Kickstarter Preview: Marsh Hallow

Flip and write board games are some of my favorites, and every time I see a new one I cannot wait to get it to the table and give it a spin. But what if we combine flip and write with polyomino pieces and see what kind of game comes out the other side? Well today I’ve got just the game to see how well these come together as we take an early look at Marsh Hallow!

Marsh Hallow is a new flip and write game coming to Kickstarter from For Why Games on September 9th 2025. It is designed by Kervin Queliza and Kelley Reece with illustration from Kelley Reece. It plays 1-4 players in 45-60 mins.

Overview:

In Marsh Hallow players work together on their own boards to rescue lost family members and stop the Pyre Festival from happening. Using unique polyomino shapes and cooperative play, players try to win or lose together before The Ritual occurs!

Gameplay:

In Marsh Hallow, players will each take a Map, Dashboard sheet, and pencil to start. There are 25 animal cards, each with 2 unique shapes that players will pick one of them each round to draw. These are shuffled before play begins.

To begin, players take 3 cards and circle the 3 family members depicted on the cards. These are the 3 you need to rescue by the end of the game.
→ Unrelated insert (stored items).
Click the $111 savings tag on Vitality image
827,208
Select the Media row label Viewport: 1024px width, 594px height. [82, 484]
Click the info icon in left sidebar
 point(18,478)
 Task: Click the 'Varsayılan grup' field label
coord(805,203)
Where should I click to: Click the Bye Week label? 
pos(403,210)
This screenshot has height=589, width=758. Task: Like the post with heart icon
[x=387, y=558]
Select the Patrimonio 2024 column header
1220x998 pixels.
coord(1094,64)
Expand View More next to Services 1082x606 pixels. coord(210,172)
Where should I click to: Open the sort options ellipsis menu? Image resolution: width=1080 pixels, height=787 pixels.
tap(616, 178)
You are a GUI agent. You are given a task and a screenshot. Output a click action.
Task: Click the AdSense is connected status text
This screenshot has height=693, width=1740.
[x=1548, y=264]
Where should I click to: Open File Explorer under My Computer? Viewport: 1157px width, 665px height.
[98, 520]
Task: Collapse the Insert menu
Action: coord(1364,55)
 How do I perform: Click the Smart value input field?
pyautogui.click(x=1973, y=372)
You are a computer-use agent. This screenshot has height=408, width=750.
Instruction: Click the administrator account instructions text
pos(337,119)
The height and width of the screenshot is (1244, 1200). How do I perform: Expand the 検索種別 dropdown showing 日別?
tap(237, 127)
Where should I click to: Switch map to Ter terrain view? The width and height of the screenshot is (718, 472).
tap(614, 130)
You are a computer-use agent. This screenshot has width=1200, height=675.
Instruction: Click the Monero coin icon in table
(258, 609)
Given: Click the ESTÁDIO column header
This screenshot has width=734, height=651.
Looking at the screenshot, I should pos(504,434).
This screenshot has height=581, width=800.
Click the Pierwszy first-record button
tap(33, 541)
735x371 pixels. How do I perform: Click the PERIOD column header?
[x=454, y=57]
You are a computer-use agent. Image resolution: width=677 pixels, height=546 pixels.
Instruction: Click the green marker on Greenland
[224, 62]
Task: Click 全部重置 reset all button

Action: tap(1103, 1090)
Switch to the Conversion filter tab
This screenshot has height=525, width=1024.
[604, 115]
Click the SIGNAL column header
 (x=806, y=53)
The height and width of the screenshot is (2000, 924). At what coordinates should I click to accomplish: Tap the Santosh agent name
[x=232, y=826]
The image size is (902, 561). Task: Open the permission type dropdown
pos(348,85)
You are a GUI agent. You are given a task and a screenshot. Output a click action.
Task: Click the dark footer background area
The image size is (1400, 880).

Keep one and return the rest to the deck. Then 17 cards are pulled and create the deck, each representing a night progressing towards the end.

The card you kept is your first night, pick one of the shapes and draw it over one family member. This starts you saving your first family member of the three you must save for your play to be successful.

Each turn when the top card is drawn, players will pick one of the shapes to draw on their Map. Subsequent pieces must be drawn at corners connecting to any other piece but they can never touch orthogonally. Players can also choose instead to use the Spirit of the Hallow and shade in one space on their dashboard in a 2×3 shape. Each time it is used, shade another space and have one less piece for the shape you use.

Each of the shapes have unique colors which can unlock a one time use per player on their Dashboard of an Elemental Ability. Announce your activivation and shade in that column. This will unlock a power for that turn that all players will benefit from. For example, if you use Quake, pound the table three times and yell “QUAKE”! and players will be able to move one square to a new location on the shape they picked this round.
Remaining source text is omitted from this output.